I've known Tony for around three years. We meet occasionally by accident in the street. He's an ex-soldier in his late 30s. He's also a homeless alcoholic. He never remembers me.

At sometime past midnight I was with Tom and Roxanne when he called out to us, begging for money. He was sitting on the ground, wedged into the doorway of a long abandoned pub, crying. He was in a bad way, drinking from a plastic bottle of the cheapest cider, dribbling saliva onto his shirt, which was stained and holed with cigarette ash.

The last time I saw him to speak to he was wedged into a different doorway, nursing a nasty cut to his hand. He'd cut himself opening a tin of sardines and the wound was going septic, the flesh starting to darken and swell. I bought him a packet of cigarettes, and sat for an hour trying to persuade him to see a doctor about it. He flatly refused, saying he hated doctors, and if the infection killed him he didn't really care.

A second homeless man joined us and also tried to persuade Tony to get the cut seen to. Then two people drove up in a van and greeted him. They worked for the Salvation Army, and gave him a plastic pot of heated soup. I asked them what could be done about his cut, and they said there was nothing I could legally do - it was illegal for me to give any but the most basic of first aid.

I could do nothing to help, so I said goodbye and left.

Between that time and this, I hadn't seen him around and sometimes wondered if he had indeed died, or was no longer living on the streets - or had simply moved to different streets. It turns out he had got a home and a girlfriend with the same alcohol problem, but his was much worse, and five days ago she'd kicked him out.

He was again homeless, half the time out of his mind on whatever drink he could find, the other half shaking and hurting from detox and cold. He couldn't remember how long he'd been sitting there - hours or days.
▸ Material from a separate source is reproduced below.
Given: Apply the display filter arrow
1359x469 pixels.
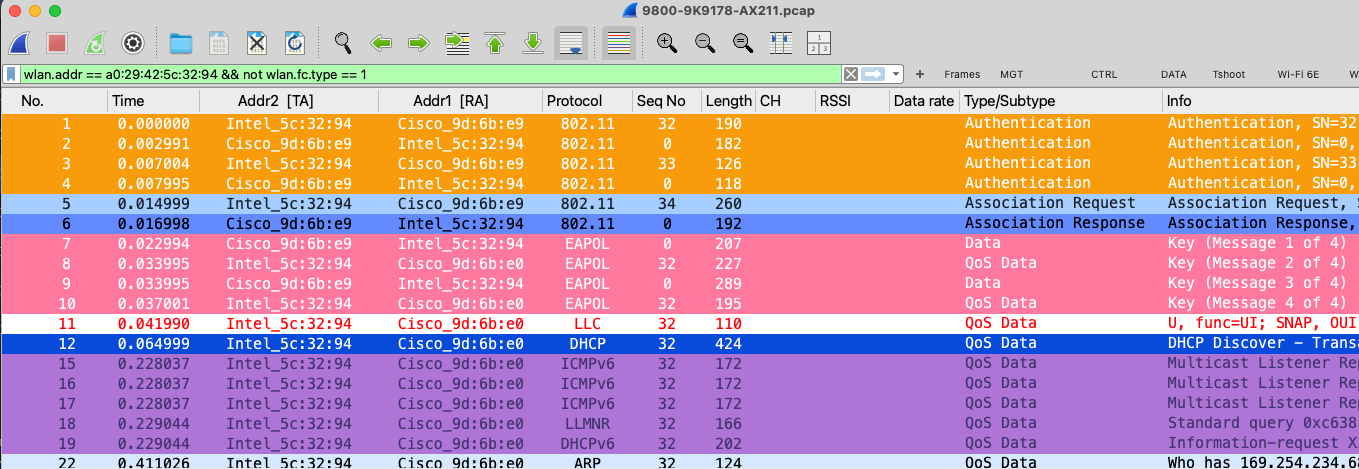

The cut in his hand had healed, but he couldn't move his thumb properly. There was a row of stitches on his head from where a group of teenagers had kicked him unconscious sometime recently.

Between us, we bought him cigarettes, some more cider and a hamburger. He hadn't eaten in days, but had the presence of mind not to wolf it down - he didn't want to bring it straight back up. He couldn't chew the salad because he'd lost most of his teeth.

Another two homeless men joined us, greeting him like long lost best buddies. One of them gave him a little book - "New Testament and Psalms", for which Tony was very grateful. The same man owned a tent an hour's walk away, and insisted Tony join him there for the night. In the morning they'd see about starting to get him off the drink and out of the gutter.

Tony didn't want to go, saying he couldn't walk that far because his feet were bleeding. The other man indicated that we should leave Tony to him. We left, feeling dispirited that we couldn't even help one man get his life back.